One of my most-used WikiVerse tools is PetScan. It is a complete re-write of several other PHP-based tools, in C++ for performance reasons. PetScan has turned into the Swiss Army Knife of doing things with Wikipedia, Wikidata, and other projects.
But PetScan has also developed a few issues over time. It is suffering from the per-tool database connection limit of 10, enforced by the WMF. It also has some strange bugs, one of them creating weirdly named files on disk, which generally does not inspire confidence. Finally, from a development/support POV, it is the “odd man out”, as none of my other WikiVerse tools are written in C++.

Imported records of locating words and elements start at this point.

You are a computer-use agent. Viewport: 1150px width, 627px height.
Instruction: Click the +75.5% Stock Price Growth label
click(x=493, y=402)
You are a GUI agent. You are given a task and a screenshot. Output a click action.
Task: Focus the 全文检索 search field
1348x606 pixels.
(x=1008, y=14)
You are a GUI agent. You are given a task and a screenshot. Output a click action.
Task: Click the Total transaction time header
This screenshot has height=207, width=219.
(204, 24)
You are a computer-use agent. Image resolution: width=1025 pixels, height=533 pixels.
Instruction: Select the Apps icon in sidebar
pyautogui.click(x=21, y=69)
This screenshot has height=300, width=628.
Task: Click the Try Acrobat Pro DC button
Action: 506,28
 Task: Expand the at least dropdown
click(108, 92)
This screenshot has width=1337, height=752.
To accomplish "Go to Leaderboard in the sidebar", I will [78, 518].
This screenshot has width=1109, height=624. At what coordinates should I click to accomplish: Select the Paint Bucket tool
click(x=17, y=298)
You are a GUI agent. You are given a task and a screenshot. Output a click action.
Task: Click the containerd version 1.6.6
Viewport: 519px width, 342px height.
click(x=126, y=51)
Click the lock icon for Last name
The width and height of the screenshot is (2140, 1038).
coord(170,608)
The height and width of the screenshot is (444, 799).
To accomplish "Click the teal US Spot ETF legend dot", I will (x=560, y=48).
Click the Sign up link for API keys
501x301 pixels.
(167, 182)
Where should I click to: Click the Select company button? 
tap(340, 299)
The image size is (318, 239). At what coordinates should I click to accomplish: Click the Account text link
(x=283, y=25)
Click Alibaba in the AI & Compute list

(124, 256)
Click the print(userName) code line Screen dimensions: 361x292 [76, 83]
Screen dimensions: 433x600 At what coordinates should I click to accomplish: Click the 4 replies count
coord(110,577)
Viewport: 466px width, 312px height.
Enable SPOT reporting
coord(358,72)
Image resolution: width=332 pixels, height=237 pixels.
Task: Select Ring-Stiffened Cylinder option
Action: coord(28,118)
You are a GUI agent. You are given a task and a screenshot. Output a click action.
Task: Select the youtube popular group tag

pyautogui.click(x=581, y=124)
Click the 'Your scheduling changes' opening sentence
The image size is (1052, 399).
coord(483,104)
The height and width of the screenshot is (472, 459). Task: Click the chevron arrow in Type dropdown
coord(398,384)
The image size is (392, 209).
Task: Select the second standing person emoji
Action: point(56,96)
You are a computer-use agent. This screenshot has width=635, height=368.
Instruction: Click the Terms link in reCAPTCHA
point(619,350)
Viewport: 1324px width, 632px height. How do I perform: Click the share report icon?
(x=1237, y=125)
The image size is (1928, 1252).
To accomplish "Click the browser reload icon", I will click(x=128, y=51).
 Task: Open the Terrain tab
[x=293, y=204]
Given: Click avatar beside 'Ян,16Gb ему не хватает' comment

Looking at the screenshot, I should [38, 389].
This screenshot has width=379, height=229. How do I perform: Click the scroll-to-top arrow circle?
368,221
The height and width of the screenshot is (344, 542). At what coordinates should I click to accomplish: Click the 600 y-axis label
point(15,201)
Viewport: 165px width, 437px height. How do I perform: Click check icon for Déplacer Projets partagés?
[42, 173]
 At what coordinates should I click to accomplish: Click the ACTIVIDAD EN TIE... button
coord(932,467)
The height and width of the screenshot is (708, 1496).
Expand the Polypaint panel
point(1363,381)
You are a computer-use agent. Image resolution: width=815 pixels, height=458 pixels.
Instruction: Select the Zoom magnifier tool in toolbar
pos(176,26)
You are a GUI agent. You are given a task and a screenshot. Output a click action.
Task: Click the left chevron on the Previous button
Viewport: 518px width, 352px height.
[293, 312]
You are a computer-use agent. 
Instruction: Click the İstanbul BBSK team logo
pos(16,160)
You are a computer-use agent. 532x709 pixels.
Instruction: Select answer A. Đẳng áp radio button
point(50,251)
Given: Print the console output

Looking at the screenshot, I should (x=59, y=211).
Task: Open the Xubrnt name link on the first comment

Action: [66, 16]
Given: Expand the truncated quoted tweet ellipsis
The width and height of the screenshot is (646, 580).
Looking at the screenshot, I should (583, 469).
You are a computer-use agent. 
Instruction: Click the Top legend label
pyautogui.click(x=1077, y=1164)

So I went ahead and re-wrote PetScan, this time in Rust. If you read this blog, you’ll know that Rust is my recent go-to language. It is fast, safe, and comes with a nice collection of community-maintained libraries (called “crates”). The new PetScan:
- uses MediaWiki and Wikibase crates, which simplifies coding considerably
- automatically chunks database queries, which should improve reliability, and could be developed into multi-threaded queries
- pools replica database access form several of my other HTML/JS-only tools (which do not use the database, but still get allocated connections)
Long story short, I want to replace the C++ version with the Rust version. Most of the implementation is done, but I can’t think of all possible corner cases myself. So I ask the interested community members to give the test instance of PetScan V2 a whirl. I re-used the web interface from PetSan V1, so it should look very familiar. If your query works, it should do so much more reliably than in V1. The code is on github, and so is the new issue tracker, where you can file bug reports and feature requests.
One Comment
Wonderful!
Petscan is lately often given no results, until you try several times … so hopefully that issue will be solved with a new version.
Another question … do you know of a python generator that accepts a pagepile as input? Now I have to work around that with CSV output, but that is time consuming after all.